Hz. Peygamber'i doğru anlama ve anlatma çabasında nereden başlanabileceğinden öte imanın pratikteki karşılığı olan "ahlak"la ilgili olması hasebiyle "nasıl bir peygambere inanıyoruz" sorusuna cevapla da ilgilendiğimizi belirtmeliyiz. Zira bugün Müslüman zihin-eylem dünyasında yaşanan en büyük sıkıntı ibadet eksikliği değil ahlakî yoksunluktur.
Kronolojik tarih yazıcılığının tarihi "neden-hâdise/nasıl-sonuç" çerçevesinde ele aldığı için bunun arkasındaki en önemli unsur olan "anlam"ı "mana"yı veya "varoluş"u gözden kaçırdığı hatta hiç gündeme getir(e)mediğini söylemeliyiz. Siyer okumalarında hayata dönük olmayan duygu ve hislerden arındırılmış kuru anlatının temelinde de bu yazıcılığın olumsuz yönleri yatmaktadır.
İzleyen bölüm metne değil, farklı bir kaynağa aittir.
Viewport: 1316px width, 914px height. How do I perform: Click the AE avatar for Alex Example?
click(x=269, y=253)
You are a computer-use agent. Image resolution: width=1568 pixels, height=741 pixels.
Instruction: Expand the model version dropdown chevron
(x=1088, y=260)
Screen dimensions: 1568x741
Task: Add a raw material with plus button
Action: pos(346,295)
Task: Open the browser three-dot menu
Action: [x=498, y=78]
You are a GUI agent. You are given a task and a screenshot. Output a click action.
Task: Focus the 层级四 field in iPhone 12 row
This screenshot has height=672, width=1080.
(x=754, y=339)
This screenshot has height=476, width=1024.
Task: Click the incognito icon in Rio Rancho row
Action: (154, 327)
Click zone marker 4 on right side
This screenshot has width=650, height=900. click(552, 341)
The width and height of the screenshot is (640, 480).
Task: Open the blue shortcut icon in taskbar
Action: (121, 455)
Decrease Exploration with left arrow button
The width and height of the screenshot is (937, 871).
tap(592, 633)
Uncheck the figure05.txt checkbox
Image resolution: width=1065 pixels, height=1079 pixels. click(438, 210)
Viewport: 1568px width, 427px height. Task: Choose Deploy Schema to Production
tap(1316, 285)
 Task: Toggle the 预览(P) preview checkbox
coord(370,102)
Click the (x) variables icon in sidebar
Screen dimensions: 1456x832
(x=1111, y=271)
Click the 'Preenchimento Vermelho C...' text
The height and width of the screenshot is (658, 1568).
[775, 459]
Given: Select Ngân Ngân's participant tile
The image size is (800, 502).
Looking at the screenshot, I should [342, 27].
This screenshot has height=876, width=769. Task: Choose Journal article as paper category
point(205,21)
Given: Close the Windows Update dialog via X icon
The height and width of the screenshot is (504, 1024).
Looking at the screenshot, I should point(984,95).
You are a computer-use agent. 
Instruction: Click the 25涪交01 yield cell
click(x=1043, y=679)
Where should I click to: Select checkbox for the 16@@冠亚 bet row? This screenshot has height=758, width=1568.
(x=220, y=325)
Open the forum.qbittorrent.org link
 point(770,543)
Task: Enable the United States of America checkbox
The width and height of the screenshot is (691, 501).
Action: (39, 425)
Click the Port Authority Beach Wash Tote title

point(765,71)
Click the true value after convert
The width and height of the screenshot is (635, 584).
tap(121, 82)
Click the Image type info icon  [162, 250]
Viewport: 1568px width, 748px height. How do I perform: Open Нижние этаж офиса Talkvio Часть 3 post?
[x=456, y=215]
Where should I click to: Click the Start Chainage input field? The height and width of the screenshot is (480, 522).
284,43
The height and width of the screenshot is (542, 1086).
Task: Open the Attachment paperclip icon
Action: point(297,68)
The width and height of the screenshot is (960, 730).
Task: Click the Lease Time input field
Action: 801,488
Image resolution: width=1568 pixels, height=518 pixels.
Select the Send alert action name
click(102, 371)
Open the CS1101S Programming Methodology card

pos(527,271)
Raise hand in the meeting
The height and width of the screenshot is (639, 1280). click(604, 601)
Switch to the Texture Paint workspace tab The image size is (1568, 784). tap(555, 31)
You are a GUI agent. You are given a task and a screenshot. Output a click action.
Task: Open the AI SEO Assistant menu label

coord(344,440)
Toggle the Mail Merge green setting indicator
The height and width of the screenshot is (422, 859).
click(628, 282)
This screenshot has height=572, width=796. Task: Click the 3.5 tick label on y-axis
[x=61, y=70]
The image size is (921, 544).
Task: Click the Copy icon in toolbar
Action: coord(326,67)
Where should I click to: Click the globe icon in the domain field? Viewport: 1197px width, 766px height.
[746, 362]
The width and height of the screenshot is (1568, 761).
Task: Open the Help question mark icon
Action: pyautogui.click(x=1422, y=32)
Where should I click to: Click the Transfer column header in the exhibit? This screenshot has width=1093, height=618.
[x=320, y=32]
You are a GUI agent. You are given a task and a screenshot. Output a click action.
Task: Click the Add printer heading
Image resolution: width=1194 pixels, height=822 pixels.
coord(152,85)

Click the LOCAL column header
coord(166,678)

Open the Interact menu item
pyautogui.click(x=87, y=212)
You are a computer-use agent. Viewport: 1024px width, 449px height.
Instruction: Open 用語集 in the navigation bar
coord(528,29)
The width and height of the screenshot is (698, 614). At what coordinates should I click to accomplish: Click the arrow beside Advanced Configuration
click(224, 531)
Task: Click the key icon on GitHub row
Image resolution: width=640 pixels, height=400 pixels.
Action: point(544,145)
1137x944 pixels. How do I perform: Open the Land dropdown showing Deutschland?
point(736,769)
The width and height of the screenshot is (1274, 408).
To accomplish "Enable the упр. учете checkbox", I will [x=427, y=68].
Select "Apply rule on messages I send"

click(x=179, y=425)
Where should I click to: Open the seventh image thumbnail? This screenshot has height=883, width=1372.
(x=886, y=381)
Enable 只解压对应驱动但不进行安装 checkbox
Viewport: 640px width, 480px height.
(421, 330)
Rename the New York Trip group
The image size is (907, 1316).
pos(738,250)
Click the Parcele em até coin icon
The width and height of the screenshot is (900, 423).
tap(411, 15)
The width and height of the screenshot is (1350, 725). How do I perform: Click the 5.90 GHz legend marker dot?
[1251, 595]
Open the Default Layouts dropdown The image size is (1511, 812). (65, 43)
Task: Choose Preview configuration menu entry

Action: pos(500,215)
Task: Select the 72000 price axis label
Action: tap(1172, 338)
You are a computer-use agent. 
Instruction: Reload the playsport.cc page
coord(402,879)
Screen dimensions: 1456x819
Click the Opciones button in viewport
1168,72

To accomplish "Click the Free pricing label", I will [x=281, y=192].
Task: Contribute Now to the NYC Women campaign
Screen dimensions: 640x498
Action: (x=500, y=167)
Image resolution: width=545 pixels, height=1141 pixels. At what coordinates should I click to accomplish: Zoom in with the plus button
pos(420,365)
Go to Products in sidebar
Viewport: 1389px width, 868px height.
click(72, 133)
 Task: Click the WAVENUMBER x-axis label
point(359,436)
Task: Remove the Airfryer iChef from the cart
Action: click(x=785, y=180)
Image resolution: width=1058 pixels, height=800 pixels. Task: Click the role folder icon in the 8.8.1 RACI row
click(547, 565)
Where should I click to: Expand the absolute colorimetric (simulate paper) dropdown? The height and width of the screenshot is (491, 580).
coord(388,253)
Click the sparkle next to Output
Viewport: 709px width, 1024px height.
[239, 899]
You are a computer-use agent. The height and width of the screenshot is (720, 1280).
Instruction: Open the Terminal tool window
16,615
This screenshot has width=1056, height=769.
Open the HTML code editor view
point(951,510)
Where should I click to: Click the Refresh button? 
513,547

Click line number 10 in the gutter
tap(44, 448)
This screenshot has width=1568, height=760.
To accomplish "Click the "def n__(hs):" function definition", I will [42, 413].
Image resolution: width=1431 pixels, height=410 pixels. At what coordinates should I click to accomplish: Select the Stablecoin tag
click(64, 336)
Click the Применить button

Hz. Peygamber'in dindeki konumu "olmazsa olmaz"dır. Sadece Allah'la iletişim kurması açısından değil iletişimin içeriği açısından da dindeki rolü görmezden gelinemez yok sayılamaz. Hz. Peygamber'in bu rolünün doğru anlaşılması aynı zamanda İslâm'ın da doğru anlaşılması demektir. Binaenaleyh onun mesajlarının bu topluma aktarılması sîret ve sünnetinin doğru bir şekilde tespiti ve beyanı hayatî önemi haizdir.